Why do 49% of B2B buyers in Europe say (as they did in LinkedIn’s latest State of Sales survey) that they experience inconsistent messages from sales and marketing most of the time? The short answer is that these buyers often find themselves caught in two separate processes simultaneously. That’s a problem that can easily be solved when sales and marketing can look past the processes they follow - and focus on the buyer experiences these processes provide.
Sales and marketing need different processes to support their different roles in a complex buyer journey. However, when those processes fail to speak to one another effectively, they end up pulling that buyer journey in different directions.
Research commissioned by LinkedIn from Forrester shows that this is what happens most of the time. It found that 87% of B2B tech sales and marketing teams actually use the same, shared data pool for customer targeting and insights – but 82% admit that that challenges emerge when it comes to how they use this data. Integrating tools and systems and finding a common language for reporting are particular problems with at least 61% describing significant challenges in these areas.
This is a particular problem for B2B tech marketers and their sales teams because of the changing nature of tech buying journeys. They’re increasingly complex, increasingly digital and self-directed, and increasingly tricky to predict. Processes that are too rigid often miss the experiences that buyers are looking for - and the role that both teams can play in providing them.
How tech buyers wrong-footed the linear process
Marketing builds processes to create demand, and generate and nurture leads; sales build processes to manage pipelines and close deals. In the traditional model of B2B tech buying, these processes followed naturally on from one another. However, with different types of tech buyers navigating the buying journey on their own terms, that’s often no longer the case.
Anonymous tech buyers often want to experience a new solution in some form before they talk to sales – and they might well try that solution for a while before they are ready to take the next step. And even if they ask for advice or agree to fill in a contact form, this doesn’t necessarily mean that they’re ready to jump from a self-directed buyer journey to one where sales take over.

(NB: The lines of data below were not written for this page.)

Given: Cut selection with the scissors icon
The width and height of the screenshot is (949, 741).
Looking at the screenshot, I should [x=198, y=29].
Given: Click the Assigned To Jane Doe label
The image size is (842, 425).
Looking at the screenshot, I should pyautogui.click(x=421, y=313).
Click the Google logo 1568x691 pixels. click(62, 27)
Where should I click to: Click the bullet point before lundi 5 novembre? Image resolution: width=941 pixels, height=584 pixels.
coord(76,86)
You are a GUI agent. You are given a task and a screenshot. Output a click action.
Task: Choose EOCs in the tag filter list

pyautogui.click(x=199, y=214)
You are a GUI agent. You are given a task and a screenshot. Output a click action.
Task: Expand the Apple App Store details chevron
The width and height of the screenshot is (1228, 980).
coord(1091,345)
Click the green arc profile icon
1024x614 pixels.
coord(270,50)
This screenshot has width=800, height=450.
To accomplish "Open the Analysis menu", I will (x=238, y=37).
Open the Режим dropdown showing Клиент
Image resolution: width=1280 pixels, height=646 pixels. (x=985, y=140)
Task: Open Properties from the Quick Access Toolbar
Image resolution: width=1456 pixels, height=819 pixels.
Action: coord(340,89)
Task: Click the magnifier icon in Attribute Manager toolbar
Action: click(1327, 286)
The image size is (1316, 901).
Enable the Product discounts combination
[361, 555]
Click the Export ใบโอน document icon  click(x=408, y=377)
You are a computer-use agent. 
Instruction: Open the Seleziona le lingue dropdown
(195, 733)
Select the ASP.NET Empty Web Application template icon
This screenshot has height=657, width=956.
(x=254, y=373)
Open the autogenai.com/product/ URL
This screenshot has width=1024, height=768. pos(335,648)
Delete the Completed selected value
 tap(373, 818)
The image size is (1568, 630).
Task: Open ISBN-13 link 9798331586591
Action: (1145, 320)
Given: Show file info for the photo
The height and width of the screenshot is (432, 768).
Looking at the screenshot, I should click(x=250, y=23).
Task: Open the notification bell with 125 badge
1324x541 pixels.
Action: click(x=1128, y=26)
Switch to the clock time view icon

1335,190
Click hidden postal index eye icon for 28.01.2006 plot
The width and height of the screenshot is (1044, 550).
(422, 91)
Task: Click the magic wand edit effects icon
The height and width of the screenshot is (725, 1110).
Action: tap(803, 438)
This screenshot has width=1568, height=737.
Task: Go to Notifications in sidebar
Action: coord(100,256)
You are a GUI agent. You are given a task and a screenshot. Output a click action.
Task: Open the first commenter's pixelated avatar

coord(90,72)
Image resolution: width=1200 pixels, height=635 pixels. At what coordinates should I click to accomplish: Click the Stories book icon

The perils of multiple processes
The upshot is that buyers are often still engaging with marketing that’s designed to nurture and inspire – at the same time as salespeople are trying to assess whether they are an opportunity or not. This can result in valuable potential buyers being offered a free trial of software one day and then asked how much they’re planning to invest this month the next.
The most attractive solution to this problem is often to throw technology at it - and rely on tools and data to magically join up the stages of the buyer journey in a way that makes sense. However, even the most sophisticated tools are no substitute for sales and marketing sharing an understanding of what the buyer is looking for - and how they can come together to provide it.
A step by step guide to process
The solution is to prioritise a data-driven understanding of the buyer journey first – and then design processes that bring sales and marketing together at each of the key stages. Clarifying the role and KPIs for sales and marketing at each of these points helps each team construct specific processes for playing the role that’s required of them. They can then be confident in the value they’re providing. A more granular approach helps keep everyone’s processes relevant.
When you focus on the buyer journey first, you often discover the need for new processes to cover the different routes through it. This might include self-personalised experiences that make it easy for buyers to access relevant information before they speak to sales. It might involve recognising that prospects can travel between different points in the buyer journey via different routes – and that marketing sourced leads require a different process to sales sourced ones. In other areas of process, consistency between sales and marketing becomes important. Lead scoring is certainly one of those.
Ultimately, effective alignment on process requires recognising the limitations of process itself. It can’t control the path that buyers take – and it’s therefore not a substitute for understanding and responding to what happens. However, once sales and marketing teams have mastered the art of delivering the right buyer experiences together, it’s a fantastic way of scaling those experiences and delivering the consistency everyone is looking for.